Abitani Taim, pengamat asuransi dan Ketua Sekolah Tinggi Manajemen Risiko dan Asuransi (STIMRA), mengungkapkan bahwa beban klaim asuransi bukanlah satu-satunya penyebab lonjakan beban usaha. Ia mencatat beberapa faktor signifikan yang memengaruhi keadaan ini, di antaranya:

  1. Beban Klaim Asuransi: Kenaikan jumlah klaim berpengaruh langsung pada beban yang harus ditanggung oleh perusahaan asuransi.
  2. Beban Operasional: Cost-cutting dan efisiensi dalam operasional sangat diperlukan untuk mengatasi peningkatan beban ini.
  3. Laba/Rugi Investasi: Kinerja investasi perusahaan juga dapat memengaruhi total beban yang harus dipikul.
  4. Penerapan PSAK-117: Persiapan untuk pengimplementasian Pernyataan Standar Akuntansi Keuangan (PSAK) yang baru, PSAK-117, dapat berpotensi menambah beban usaha atau kerugian dalam laporan keuangan perusahaan asuransi pada tahun 2025.

Abitani menyoroti bahwa biaya persiapan penerapan PSAK-117 dapat menggerus ekuitas perusahaan, yang pada tahap selanjutnya dapat berdampak pada kesehatan finansial perusahaan. "Tahun 2025 kemungkinan akan ada kerugian dalam laporan keuangan akibat penyesuaian dari PSAK 64 ke PSAK 117," kata Abitani dalam sebuah wawancara.

Lebih lanjut, Abitani menyarankan strategi yang dapat dilakukan oleh perusahaan asuransi untuk mengatasi peningkatan beban usaha. Salah satu strategi utama adalah melalui efisiensi baik dalam sistem operasional maupun dalam proses underwriting, yang merupakan proses penilaian risiko untuk menentukan apakah suatu klaim akan diterima atau ditolak. Dengan adanya putusan Mahkamah Konstitusi berkaitan dengan Pasal 251 KUHD, perusahaan tidak dapat lagi membatalkan klaim sepihak, sehingga perbaikan dalam proses underwriting menjadi sangat penting.

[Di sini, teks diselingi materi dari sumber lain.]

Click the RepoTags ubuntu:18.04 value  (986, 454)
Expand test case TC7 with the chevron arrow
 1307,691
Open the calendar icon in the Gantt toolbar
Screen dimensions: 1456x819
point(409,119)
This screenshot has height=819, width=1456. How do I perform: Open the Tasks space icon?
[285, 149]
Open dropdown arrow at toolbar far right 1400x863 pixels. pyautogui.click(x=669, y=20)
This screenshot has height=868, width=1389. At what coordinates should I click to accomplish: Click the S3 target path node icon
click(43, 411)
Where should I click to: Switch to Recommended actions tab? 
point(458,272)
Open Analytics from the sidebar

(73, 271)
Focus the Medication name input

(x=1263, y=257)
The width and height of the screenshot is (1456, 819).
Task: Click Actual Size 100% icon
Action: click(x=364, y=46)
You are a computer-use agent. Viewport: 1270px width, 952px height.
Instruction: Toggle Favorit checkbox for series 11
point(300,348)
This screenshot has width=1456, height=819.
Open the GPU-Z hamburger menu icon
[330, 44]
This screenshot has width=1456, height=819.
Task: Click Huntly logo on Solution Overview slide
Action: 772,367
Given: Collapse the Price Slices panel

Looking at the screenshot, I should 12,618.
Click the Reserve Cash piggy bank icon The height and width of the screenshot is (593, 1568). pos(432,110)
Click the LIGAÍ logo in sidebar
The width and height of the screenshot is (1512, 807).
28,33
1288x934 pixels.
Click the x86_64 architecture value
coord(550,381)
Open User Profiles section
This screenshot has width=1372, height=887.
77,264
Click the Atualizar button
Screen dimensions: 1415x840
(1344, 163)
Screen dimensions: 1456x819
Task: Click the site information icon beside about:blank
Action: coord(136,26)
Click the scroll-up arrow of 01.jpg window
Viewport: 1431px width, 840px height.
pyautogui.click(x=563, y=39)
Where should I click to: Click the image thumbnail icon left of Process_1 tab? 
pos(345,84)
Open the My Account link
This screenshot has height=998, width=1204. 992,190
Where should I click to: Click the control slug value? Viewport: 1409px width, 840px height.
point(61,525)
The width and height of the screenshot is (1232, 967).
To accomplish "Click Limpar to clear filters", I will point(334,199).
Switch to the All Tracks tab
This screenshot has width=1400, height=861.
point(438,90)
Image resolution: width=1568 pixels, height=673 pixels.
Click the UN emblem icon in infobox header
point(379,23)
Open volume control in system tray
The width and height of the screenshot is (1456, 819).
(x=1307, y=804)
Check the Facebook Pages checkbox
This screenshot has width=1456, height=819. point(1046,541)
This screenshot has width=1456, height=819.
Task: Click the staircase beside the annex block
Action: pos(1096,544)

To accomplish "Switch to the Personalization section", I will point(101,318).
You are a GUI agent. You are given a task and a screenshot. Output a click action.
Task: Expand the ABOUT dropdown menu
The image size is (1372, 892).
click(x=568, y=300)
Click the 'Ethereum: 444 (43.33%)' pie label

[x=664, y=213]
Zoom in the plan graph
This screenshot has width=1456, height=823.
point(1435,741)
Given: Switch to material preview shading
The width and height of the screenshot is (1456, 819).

Ia menyatakan, "Efektivitas dalam proses underwriting harus menjadi prioritas utama. Jika diperlukan biaya berapapun akan dikeluarkan untuk memastikan bahwa risiko yang ditanggung sesuai dengan asumsi saat pembuatan tarif premi asuransi." Hal ini diharapkan akan meminimalkan terjadinya sengketa klaim di kemudian hari.

Adapun pembenahan dalam proses underwriting ini tidak akan terlepas dari beban usaha yang harus siap ditanggung oleh perusahaan. Oleh karena itu, upaya perbaikan dalam proses ini bisa menjadi komponen yang menambah beban usaha perusahaan asuransi.

Ketika ditanya tentang langkah strategis lain, Abitani mengisyaratkan pentingnya mengevaluasi dan menyesuaikan beban akuisisi dan pemasaran agar perusahaan asuransi tetap kompetitif di industri yang sangat kompetitif ini.

Dengan data yang menunjukkan lonjakan beban usaha yang signifikan, tantangan yang dihadapi perusahaan asuransi semakin kompleks. Oleh karena itu, penting bagi mereka untuk menganalisis faktor-faktor penyumbang dan segera mengambil langkah-langkah proaktif untuk meringankan beban usaha mereka. Mengingat perubahan regulasi dan dinamika pasar yang terus berlangsung, perusahaan asuransi perlu beradaptasi untuk menjamin keberlanjutan dan kinerja finansial mereka di masa depan.